Saved entries:
┄┄┄┄┄┄┄┄┄┄┄┄┄┄┄┄┄┄┄┄
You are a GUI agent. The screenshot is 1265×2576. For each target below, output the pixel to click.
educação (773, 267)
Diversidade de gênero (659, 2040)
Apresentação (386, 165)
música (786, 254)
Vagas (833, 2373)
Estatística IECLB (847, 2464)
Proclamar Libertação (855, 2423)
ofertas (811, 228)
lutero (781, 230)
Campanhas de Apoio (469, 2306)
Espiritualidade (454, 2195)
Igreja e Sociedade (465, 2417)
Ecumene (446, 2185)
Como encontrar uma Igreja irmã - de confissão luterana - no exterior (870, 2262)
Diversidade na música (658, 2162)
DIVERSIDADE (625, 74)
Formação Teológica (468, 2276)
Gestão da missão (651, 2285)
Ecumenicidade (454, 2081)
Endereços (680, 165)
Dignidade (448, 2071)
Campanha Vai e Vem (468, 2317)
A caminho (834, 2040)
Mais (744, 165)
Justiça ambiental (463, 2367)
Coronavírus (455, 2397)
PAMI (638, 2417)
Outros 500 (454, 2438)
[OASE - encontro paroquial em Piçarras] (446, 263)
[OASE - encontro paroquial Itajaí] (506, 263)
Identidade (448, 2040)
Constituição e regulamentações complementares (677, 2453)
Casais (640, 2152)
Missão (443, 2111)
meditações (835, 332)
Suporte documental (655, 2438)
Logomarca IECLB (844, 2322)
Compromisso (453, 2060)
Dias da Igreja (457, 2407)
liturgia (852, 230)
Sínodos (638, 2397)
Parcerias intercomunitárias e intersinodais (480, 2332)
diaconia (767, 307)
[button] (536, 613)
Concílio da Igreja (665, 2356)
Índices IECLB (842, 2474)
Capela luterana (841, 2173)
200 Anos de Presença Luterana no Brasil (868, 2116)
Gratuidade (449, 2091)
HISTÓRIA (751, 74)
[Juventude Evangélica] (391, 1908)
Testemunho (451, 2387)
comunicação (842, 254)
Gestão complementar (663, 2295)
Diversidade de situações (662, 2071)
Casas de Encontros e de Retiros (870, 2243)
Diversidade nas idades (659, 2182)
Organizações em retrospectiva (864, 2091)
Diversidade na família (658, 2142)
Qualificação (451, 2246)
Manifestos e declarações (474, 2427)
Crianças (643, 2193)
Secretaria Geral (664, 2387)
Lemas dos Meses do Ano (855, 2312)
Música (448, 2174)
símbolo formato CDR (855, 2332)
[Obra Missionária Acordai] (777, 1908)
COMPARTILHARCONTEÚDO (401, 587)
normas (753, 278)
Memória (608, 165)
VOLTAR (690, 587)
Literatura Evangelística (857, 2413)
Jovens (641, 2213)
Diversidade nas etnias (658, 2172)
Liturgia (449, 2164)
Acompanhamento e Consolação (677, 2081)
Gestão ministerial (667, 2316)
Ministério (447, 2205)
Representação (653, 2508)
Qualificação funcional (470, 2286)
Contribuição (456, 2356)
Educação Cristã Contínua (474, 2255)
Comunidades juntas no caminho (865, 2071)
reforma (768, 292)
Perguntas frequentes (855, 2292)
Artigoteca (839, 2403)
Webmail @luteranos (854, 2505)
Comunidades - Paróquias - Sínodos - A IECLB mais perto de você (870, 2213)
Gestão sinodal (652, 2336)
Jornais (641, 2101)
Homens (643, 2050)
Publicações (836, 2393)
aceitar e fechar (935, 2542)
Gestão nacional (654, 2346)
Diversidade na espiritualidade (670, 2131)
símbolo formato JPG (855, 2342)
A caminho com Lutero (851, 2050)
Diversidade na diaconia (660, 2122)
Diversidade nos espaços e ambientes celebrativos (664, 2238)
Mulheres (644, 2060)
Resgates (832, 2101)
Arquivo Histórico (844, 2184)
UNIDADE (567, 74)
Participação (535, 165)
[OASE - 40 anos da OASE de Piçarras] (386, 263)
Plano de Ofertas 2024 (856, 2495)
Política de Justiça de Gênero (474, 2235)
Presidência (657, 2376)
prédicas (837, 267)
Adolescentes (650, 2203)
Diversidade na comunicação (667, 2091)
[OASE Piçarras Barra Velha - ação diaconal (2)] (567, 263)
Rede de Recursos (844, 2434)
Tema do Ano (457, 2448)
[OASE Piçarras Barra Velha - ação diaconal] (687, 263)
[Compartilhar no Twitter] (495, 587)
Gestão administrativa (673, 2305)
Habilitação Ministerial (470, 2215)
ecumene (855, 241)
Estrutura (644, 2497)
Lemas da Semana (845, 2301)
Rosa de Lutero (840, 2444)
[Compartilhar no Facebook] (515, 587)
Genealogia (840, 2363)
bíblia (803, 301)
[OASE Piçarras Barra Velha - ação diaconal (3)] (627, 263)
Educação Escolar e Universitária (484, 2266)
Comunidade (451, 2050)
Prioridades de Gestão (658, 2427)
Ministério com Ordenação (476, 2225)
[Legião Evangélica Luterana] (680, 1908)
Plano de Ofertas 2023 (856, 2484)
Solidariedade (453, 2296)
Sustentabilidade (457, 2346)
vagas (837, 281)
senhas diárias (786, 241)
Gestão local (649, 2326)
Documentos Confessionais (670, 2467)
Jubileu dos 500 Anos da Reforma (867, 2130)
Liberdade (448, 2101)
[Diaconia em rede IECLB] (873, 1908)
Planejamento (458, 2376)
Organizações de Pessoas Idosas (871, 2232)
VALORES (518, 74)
┄┄┄┄┄┄┄┄┄┄┄┄┄┄┄┄┄┄┄┄
* _TASK TO COMPLETE_
May I have the entries returned exactly, with every line in place?

* _WRITTEN SOLUTION_
You are a GUI agent. The screenshot is 1265×2576. For each target below, output the pixel to click.
educação (773, 267)
Diversidade de gênero (659, 2040)
Apresentação (386, 165)
música (786, 254)
Vagas (833, 2373)
Estatística IECLB (847, 2464)
Proclamar Libertação (855, 2423)
ofertas (811, 228)
lutero (781, 230)
Campanhas de Apoio (469, 2306)
Espiritualidade (454, 2195)
Igreja e Sociedade (465, 2417)
Ecumene (446, 2185)
Como encontrar uma Igreja irmã - de confissão luterana - no exterior (870, 2262)
Diversidade na música (658, 2162)
DIVERSIDADE (625, 74)
Formação Teológica (468, 2276)
Gestão da missão (651, 2285)
Ecumenicidade (454, 2081)
Endereços (680, 165)
Dignidade (448, 2071)
Campanha Vai e Vem (468, 2317)
A caminho (834, 2040)
Mais (744, 165)
Justiça ambiental (463, 2367)
Coronavírus (455, 2397)
PAMI (638, 2417)
Outros 500 (454, 2438)
[OASE - encontro paroquial em Piçarras] (446, 263)
[OASE - encontro paroquial Itajaí] (506, 263)
Identidade (448, 2040)
Constituição e regulamentações complementares (677, 2453)
Casais (640, 2152)
Missão (443, 2111)
meditações (835, 332)
Suporte documental (655, 2438)
Logomarca IECLB (844, 2322)
Compromisso (453, 2060)
Dias da Igreja (457, 2407)
liturgia (852, 230)
Sínodos (638, 2397)
Parcerias intercomunitárias e intersinodais (480, 2332)
diaconia (767, 307)
[button] (536, 613)
Concílio da Igreja (665, 2356)
Índices IECLB (842, 2474)
Capela luterana (841, 2173)
200 Anos de Presença Luterana no Brasil (868, 2116)
Gratuidade (449, 2091)
HISTÓRIA (751, 74)
[Juventude Evangélica] (391, 1908)
Testemunho (451, 2387)
comunicação (842, 254)
Gestão complementar (663, 2295)
Diversidade de situações (662, 2071)
Casas de Encontros e de Retiros (870, 2243)
Diversidade nas idades (659, 2182)
Organizações em retrospectiva (864, 2091)
Diversidade na família (658, 2142)
Qualificação (451, 2246)
Manifestos e declarações (474, 2427)
Crianças (643, 2193)
Secretaria Geral (664, 2387)
Lemas dos Meses do Ano (855, 2312)
Música (448, 2174)
símbolo formato CDR (855, 2332)
[Obra Missionária Acordai] (777, 1908)
COMPARTILHARCONTEÚDO (401, 587)
normas (753, 278)
Memória (608, 165)
VOLTAR (690, 587)
Literatura Evangelística (857, 2413)
Jovens (641, 2213)
Diversidade nas etnias (658, 2172)
Liturgia (449, 2164)
Acompanhamento e Consolação (677, 2081)
Gestão ministerial (667, 2316)
Ministério (447, 2205)
Representação (653, 2508)
Qualificação funcional (470, 2286)
Contribuição (456, 2356)
Educação Cristã Contínua (474, 2255)
Comunidades juntas no caminho (865, 2071)
reforma (768, 292)
Perguntas frequentes (855, 2292)
Artigoteca (839, 2403)
Webmail @luteranos (854, 2505)
Comunidades - Paróquias - Sínodos - A IECLB mais perto de você (870, 2213)
Gestão sinodal (652, 2336)
Jornais (641, 2101)
Homens (643, 2050)
Publicações (836, 2393)
aceitar e fechar (935, 2542)
Gestão nacional (654, 2346)
Diversidade na espiritualidade (670, 2131)
símbolo formato JPG (855, 2342)
A caminho com Lutero (851, 2050)
Diversidade na diaconia (660, 2122)
Diversidade nos espaços e ambientes celebrativos (664, 2238)
Mulheres (644, 2060)
Resgates (832, 2101)
Arquivo Histórico (844, 2184)
UNIDADE (567, 74)
Participação (535, 165)
[OASE - 40 anos da OASE de Piçarras] (386, 263)
Plano de Ofertas 2024 (856, 2495)
Política de Justiça de Gênero (474, 2235)
Presidência (657, 2376)
prédicas (837, 267)
Adolescentes (650, 2203)
Diversidade na comunicação (667, 2091)
[OASE Piçarras Barra Velha - ação diaconal (2)] (567, 263)
Rede de Recursos (844, 2434)
Tema do Ano (457, 2448)
[OASE Piçarras Barra Velha - ação diaconal] (687, 263)
[Compartilhar no Twitter] (495, 587)
Gestão administrativa (673, 2305)
Habilitação Ministerial (470, 2215)
ecumene (855, 241)
Estrutura (644, 2497)
Lemas da Semana (845, 2301)
Rosa de Lutero (840, 2444)
[Compartilhar no Facebook] (515, 587)
Genealogia (840, 2363)
bíblia (803, 301)
[OASE Piçarras Barra Velha - ação diaconal (3)] (627, 263)
Educação Escolar e Universitária (484, 2266)
Comunidade (451, 2050)
Prioridades de Gestão (658, 2427)
Ministério com Ordenação (476, 2225)
[Legião Evangélica Luterana] (680, 1908)
Plano de Ofertas 2023 (856, 2484)
Solidariedade (453, 2296)
Sustentabilidade (457, 2346)
vagas (837, 281)
senhas diárias (786, 241)
Gestão local (649, 2326)
Documentos Confessionais (670, 2467)
Jubileu dos 500 Anos da Reforma (867, 2130)
Liberdade (448, 2101)
[Diaconia em rede IECLB] (873, 1908)
Planejamento (458, 2376)
Organizações de Pessoas Idosas (871, 2232)
VALORES (518, 74)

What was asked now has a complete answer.